Heat and Cold Hardiness

This is where the Naked Neck really stands out. The reduced feathering, and especially the bare neck, lets the bird shed body heat efficiently. The exposed skin acts like a radiator, dumping heat that a fully feathered bird would have to pant off. In hot, humid summers, Naked Necks keep eating, foraging, and laying when heavier-feathered breeds are standing in the shade with their wings held out.

If you live somewhere with brutal summers, this is one of the best backyard breeds you can keep. Still, no chicken is immune to heat stress, so provide shade, constant cool water, and good airflow during heat waves.

The surprising part is that Naked Necks are also reasonably cold hardy. You would expect a bare neck to be a liability in winter, but the breed handles cold better than its looks suggest. The exposed skin has a heavy blood supply, and the birds are sturdy and well muscled. They do fine in cold climates as long as you give them a dry, draft-free coop.

The main cold-weather concern is frostbite on the exposed neck skin and the single comb during hard freezes. Keep the coop dry and well ventilated without direct drafts, and the birds come through winter well. Our guide on how to keep chickens warm in winter covers the basics that apply to any single-combed breed.

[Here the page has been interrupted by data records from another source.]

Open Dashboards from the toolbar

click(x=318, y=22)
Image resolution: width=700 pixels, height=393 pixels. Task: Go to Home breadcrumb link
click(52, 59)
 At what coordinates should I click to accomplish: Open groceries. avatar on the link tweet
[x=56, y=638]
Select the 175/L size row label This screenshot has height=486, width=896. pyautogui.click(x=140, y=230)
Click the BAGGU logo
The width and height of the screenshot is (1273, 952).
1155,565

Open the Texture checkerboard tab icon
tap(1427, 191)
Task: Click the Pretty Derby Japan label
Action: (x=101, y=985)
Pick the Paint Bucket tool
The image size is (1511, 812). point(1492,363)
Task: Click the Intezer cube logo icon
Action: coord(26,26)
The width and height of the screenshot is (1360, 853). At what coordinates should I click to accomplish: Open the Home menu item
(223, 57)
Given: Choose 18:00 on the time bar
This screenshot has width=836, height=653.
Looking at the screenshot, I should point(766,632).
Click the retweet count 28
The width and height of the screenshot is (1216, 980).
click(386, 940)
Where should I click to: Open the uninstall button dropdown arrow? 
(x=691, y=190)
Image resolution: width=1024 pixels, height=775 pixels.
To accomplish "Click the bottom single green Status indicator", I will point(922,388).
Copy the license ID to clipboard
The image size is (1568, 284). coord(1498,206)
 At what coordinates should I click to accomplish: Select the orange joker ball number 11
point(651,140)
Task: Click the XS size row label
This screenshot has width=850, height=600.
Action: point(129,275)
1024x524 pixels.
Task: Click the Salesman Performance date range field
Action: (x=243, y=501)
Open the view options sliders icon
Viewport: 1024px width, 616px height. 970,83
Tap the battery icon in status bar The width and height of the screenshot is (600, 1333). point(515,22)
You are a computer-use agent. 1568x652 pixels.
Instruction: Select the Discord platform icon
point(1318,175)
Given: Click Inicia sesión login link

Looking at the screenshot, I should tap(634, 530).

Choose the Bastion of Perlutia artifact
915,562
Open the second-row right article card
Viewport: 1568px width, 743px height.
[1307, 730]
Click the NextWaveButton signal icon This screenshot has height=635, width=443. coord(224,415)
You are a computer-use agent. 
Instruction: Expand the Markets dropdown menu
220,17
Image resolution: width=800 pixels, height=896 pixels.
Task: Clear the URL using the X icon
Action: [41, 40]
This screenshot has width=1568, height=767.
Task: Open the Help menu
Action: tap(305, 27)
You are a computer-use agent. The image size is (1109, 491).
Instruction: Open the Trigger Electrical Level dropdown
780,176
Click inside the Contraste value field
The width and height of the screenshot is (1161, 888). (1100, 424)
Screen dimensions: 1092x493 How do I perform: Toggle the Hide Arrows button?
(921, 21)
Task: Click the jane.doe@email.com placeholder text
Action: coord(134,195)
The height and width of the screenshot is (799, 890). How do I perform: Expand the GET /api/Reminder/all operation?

Are Naked Necks Good for Beginners?

Yes. Naked Necks are one of the more forgiving breeds for a first-time keeper. They are hardy, calm, disease resistant, and not picky about their setup. They forage well, which lowers feed costs, and their heat tolerance means one less thing to worry about in summer.

The two things to manage are realistic expectations and broodiness. Do not expect daily eggs from every hen, since these are moderate layers. And be ready for hens to go broody and sit on a clutch, which pauses their laying. Neither is a real problem, just something to plan for.

The unusual look is also worth a mention. Some people love it and some find it off-putting. If you are keeping chickens as pets as much as for eggs, take a look in person first so you know you like the appearance.

Housing and Space Requirements

Naked Necks have the same basic housing needs as any standard-size chicken, with a couple of small tweaks.

  • Coop space: Allow at least 4 square feet per bird inside the coop, more if they cannot range during the day. For sizing a coop to your flock, see how big your chicken coop should be.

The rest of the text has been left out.